The right fold

March 16, 2021
A rendering of the chemical model of the E. coli protein, FabG

How kinks in protein folding could help researchers design new drugs and even fight COVID-19

 
By Jordan Wilkerson

 

Right now, your body is making trillions of proteins essential for even basic tasks. You can read this article, for example, thanks to the proteins that make your eye lenses transparent. 

Understanding how proteins fold is crucial since the build-up of these misfolded molecules can cause serious health issues in aging human bodies. Misfolded proteins in the eyes, for instance, clump together to form white clouds known as cataracts. In the brain, their accumulation can lead to Parkinson’s and other deadly neurodegenerative diseases. Now, researchers have developed a new technique that reveals for the first time why periodic pausing helps proteins fold properly. This discovery could lead to new drugs preventing disease-causing misfolds or even targeting viruses like SARS-CoV-2 (the novel coronavirus) by weaponizing these errors against them. 

All proteins are made up of amino acids that link together like a long chain and fold into a series of helices, pleated sheets, and sharp turns. For a protein to work properly, the way it’s folded is as crucial as the amino acids it’s made of. For larger proteins (most proteins in the human body and most other lifeforms), folding into the right orientation isn’t simple. There are countless ways the molecule can twist and turn. 

“There’s only one correct way, though,” said Amir Bitran, a Ph.D. candidate in chemistry in the Graduate School of Arts and Sciences. “A big question is, how do proteins get their structure right?” 

 

A rendering of the chemical model of the E. coli protein, FabG
A misfolded state of the E. coli protein, FabG, simulated by the new algorithm developed by the Shakhnovich lab. Image credit: Amir Bitran

 

In a paper published in PNAS, Bitran and other researchers in the Shakhnovich lab report that while ribosomes in cells make certain proteins, they periodically pause to allow the molecule to begin folding into the right structure.
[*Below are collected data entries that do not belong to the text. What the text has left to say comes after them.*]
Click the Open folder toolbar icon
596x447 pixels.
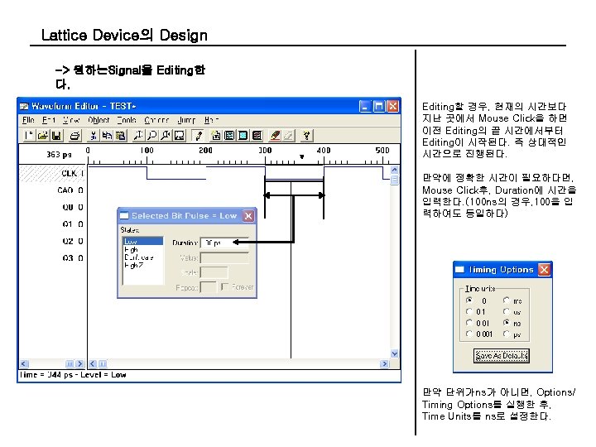pyautogui.click(x=42, y=135)
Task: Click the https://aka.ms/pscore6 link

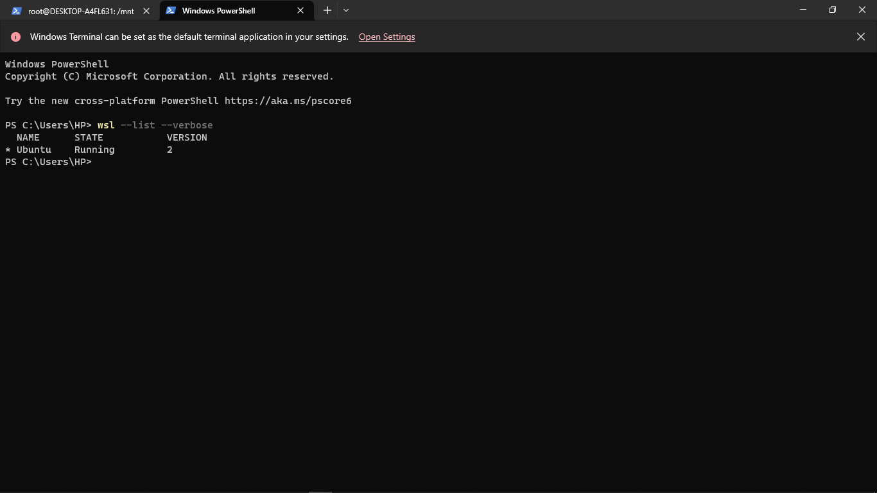Action: [288, 100]
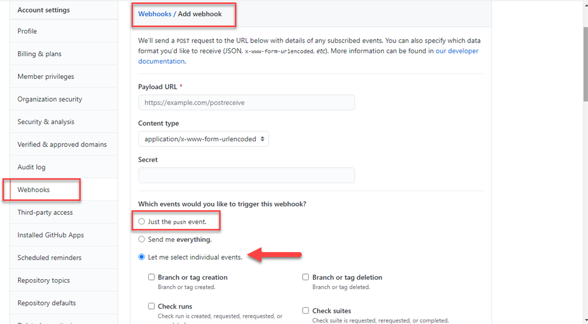Open the Audit log section
The image size is (588, 324).
(x=31, y=167)
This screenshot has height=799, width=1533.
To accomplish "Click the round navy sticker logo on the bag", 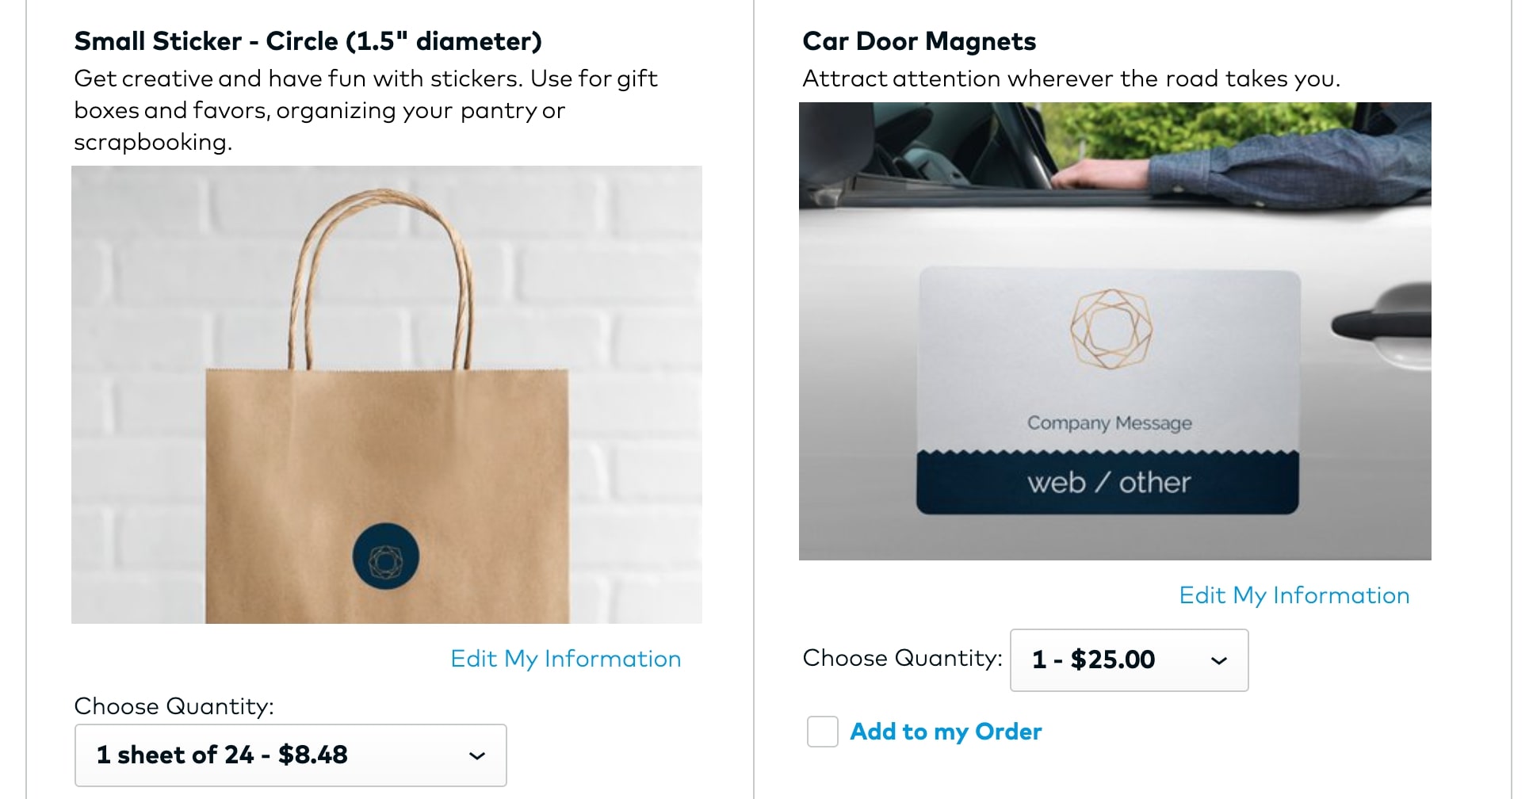I will point(386,556).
Without this clever maneuver, the long strings of amino acids could easily tangle into the wrong orientation and become useless debris in the cell. These pauses are timed to prevent the formation of particularly troublesome misfolded structures — ones that cannot easily refold into the right shape. 
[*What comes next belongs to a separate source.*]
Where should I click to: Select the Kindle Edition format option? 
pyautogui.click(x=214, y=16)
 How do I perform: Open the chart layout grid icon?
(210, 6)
Based on a sophisticated new algorithm that Bitran and his colleagues designed, their computer program simulates how all the protein’s atoms — which can reach the thousands — interact with one another to fold the protein while the ribosome pauses. If the ribosome does not take these breaks, the team said, larger proteins can fold into the wrong structures. 

To confirm their findings, the authors simulated the stepwise folding of six proteins commonly found in E. coli bacteria. Because its genetics is very well understood, E. coli makes for a great, data-rich model to better understand protein synthesis. But the insights from their algorithm can easily be translated to how proteins are folded in more advanced organisms like humans. 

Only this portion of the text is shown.